Looking at this, we can ignore the steam side condensation.

Thank goodness. I have wasted ton of time fiddling with steam drop-wise condensation to simply realized that it’s out of my league (probably can use a phD for that). Now, since we can ignore it instead of rigorously calculate the value, it saves ton of time.

Air Convection

Heat transfer with air from the vertical tank wall is natural convection without phase change. McCable (p.379) provides equation for heat transfer of this type as:

$Nu_f = b(GrPr)_{f}^{n} = \frac{hL}{k_f}$

Where

$Gr = \frac{L^3\rho _f^3g\beta _f\Delta T}{\mu _f^2}$ $Pr = \left ( \frac{c_p\mu}{k} \right )_f$

With all properties evaluated at the mean temperature $T_f$ defined as:

$T_f = \frac{1}{2}(T_w-\overline{T})=0.5\Delta T$

Where $T_w$ is wall temperature and $\overline{T}$ is the fluid bulk temperature.

Thermal expansion coefficient for ideal gas is defined as:

$\beta _f=\left ( \frac{\partial v}{\partial T} \right )_p\frac{1}{v} = \frac{1}{T}$

Values of $b$ and $n$ are

System	Range of GrxPr	$b$	$n$
Vertical plates	$10^4-10^9$	$0.59$	$0.25$
Vertical plates	$10^9-10^{12}$	$0.13$	$0.333$

Source: Table 12.4 Values of Constant in Eq. (12.74) (p.380, McCabe)

Let’s say we have $60F$ air (close to ideal gas) at atmospheric temperature, wall temperature is the same as air, steam at $0\; psig$ saturation ( $212^\circ F$ ), and tank is $40ft$ high.

Variable	Symbol	Value	Unit
Wall Height	$L$	$40$	$ft$
Wall Temp	$T_w$	$212$	$^\circ F$
Fluid Bulk Temp	$\overline{T}$	$60$	$^\circ F$
Fluid Mean Temp	$T_f$	$76$	$^\circ F$
Bulk & Mean Temp Difference	$\Delta T$	$152$	$^\circ F$

Fluid properties must be evaluated at $T_f$, simulation software like HYSYS is wonderfully useful here.
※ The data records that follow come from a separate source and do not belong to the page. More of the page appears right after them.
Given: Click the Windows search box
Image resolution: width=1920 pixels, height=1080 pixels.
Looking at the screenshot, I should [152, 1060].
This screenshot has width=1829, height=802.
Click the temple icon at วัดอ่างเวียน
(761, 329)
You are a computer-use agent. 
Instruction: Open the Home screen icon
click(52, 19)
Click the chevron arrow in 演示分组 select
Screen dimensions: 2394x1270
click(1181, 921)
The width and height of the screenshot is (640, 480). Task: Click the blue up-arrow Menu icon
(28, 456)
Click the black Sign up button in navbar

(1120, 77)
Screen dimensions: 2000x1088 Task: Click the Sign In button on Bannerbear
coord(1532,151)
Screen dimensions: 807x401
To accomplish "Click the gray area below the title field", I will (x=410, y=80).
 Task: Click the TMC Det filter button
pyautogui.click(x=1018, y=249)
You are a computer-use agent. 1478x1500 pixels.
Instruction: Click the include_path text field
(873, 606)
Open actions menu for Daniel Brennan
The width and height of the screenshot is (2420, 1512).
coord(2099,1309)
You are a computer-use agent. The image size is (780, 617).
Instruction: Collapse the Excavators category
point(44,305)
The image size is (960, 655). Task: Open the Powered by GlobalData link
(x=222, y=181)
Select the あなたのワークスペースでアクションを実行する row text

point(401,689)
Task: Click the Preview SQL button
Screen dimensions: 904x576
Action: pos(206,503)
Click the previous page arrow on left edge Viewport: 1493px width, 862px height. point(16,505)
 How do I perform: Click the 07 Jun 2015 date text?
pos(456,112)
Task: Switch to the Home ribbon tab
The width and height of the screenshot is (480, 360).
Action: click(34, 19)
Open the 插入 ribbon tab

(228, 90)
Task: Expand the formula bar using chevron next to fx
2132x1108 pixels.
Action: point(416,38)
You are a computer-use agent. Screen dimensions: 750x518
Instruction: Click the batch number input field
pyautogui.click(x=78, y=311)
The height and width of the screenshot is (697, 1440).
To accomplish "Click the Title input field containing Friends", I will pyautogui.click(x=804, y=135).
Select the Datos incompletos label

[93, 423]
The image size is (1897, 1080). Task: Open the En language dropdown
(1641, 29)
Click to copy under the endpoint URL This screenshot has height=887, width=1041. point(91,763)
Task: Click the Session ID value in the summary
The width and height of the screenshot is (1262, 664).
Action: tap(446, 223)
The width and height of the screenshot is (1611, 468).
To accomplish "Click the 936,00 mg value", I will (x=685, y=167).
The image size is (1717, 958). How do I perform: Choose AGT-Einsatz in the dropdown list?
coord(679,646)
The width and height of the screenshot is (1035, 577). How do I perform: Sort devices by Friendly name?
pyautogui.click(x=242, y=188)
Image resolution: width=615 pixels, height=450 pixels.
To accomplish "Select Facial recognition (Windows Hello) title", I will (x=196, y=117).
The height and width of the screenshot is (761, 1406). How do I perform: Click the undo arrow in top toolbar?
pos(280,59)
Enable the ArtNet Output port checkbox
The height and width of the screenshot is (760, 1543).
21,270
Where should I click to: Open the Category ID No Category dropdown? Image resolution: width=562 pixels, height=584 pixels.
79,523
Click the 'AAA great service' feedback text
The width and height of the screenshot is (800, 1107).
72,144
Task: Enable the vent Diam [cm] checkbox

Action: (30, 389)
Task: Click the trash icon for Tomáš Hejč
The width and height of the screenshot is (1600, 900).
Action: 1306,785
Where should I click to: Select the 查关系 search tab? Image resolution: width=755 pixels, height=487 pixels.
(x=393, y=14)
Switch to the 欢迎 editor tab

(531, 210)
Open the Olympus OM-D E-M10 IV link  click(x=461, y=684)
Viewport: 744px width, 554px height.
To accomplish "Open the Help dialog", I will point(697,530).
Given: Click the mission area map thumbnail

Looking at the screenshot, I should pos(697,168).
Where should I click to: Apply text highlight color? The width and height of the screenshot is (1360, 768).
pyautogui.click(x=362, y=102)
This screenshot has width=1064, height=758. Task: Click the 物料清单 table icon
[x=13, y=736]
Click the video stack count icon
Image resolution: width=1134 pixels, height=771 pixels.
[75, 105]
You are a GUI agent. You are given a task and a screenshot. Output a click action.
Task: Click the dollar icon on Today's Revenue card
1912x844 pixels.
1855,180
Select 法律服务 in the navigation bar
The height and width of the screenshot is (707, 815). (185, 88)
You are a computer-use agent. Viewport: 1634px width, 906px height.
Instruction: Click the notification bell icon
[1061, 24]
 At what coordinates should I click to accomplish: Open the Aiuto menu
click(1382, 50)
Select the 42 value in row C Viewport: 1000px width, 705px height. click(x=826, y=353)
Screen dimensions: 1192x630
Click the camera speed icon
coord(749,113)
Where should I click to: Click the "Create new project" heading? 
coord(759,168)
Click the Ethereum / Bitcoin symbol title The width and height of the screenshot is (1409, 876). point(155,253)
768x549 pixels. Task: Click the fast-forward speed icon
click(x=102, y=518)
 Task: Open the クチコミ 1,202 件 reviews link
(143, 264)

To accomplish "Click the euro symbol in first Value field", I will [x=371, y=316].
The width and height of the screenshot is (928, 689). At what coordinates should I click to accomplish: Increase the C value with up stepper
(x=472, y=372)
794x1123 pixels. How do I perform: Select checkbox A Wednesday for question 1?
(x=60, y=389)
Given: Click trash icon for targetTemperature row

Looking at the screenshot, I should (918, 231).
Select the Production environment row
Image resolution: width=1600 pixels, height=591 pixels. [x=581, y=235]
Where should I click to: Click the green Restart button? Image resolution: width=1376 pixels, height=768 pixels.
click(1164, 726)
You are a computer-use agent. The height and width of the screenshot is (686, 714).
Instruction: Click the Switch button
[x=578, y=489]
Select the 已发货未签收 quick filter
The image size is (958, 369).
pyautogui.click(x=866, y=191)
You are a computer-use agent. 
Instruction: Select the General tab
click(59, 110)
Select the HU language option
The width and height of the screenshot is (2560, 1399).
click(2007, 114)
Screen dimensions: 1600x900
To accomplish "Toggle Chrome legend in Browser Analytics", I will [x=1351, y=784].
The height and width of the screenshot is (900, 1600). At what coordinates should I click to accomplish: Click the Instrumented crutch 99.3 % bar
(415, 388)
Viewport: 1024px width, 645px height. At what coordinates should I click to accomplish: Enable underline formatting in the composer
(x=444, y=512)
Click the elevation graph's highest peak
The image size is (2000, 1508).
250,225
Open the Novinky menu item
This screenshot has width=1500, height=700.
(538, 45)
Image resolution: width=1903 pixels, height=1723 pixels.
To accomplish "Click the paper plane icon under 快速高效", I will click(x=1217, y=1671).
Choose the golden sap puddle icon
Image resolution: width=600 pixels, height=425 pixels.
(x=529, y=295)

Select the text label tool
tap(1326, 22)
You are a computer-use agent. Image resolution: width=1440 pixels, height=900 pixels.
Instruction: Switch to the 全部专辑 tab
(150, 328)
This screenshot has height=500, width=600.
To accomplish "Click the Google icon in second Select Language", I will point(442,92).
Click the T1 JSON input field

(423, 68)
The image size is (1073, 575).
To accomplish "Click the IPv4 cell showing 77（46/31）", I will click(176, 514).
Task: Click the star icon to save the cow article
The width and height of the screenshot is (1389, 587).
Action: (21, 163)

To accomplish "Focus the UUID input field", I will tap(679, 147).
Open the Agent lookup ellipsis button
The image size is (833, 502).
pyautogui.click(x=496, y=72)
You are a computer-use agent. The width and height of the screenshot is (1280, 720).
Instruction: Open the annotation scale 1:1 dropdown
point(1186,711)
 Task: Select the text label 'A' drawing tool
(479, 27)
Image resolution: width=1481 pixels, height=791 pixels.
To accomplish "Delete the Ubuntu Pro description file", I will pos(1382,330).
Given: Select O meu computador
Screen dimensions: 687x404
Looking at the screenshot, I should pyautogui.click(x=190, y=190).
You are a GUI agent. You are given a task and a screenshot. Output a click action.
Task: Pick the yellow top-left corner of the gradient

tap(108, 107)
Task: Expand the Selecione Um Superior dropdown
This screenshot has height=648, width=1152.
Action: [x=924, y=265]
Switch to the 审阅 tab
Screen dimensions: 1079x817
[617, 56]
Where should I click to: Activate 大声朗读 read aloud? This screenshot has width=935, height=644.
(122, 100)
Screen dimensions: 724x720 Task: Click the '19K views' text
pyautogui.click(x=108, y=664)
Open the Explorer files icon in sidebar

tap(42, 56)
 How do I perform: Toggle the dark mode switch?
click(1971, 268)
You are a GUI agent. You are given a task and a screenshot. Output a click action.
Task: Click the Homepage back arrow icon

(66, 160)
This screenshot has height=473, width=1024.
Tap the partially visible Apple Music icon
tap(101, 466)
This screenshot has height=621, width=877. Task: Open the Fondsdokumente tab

Variable	Symbol	Value	Unit
Desity	$\rho_f$	$0.07408$	$lb/ft^2$
Abs Viscosity	$\mu_f$	$12.633 \times 10^{-6}$	$lb/fts$
Heat Capacity	$Cp_f$	$0.237$	$btu/lb^\circ F$
Heat Cap. Ratio	$k_f$	$1.41$
Compressibilty Factor	$z$	$0.999$
Gravity Constant	$g$	$32.174$	$ft/s^2$

So, the results are

Variable	Symbol	Value
Thermal Expansion Coeff.	$\beta_f$	$6.579 \times 10^{-3}$
Grashof Number	$Gr$	$7.080 \times 10^{13}$
Prandtl Number	$Pr$	$2.124 \times 10^{-6}$
Gr & Pr Product	$Gr \times Pr$	$1.508 \times 10^8$

With value of $Gr \times Pr$ known, we can now choose $b=0.59$ and $n=0.25$ . Therefore,

$Nu_f = b(GrPr)_{f}^{n}$ $h_{air} = \frac{k_f}{L} 0.59(GrPr)_{f}^{0.25}=2.303\; \frac{hr\cdot ft^2\cdot F}{btu}$

What if it rains?

I do not know what would happen if it does rain. Since water conduct heat much better than air, I would imagine $U$ will increase quite a bit. How much? No idea. Rain does not form a nice layer of liquid on tank. I don’t think I can predict drops formation. This kind of question is best answered with an experiment and empirical equation. Need sleep.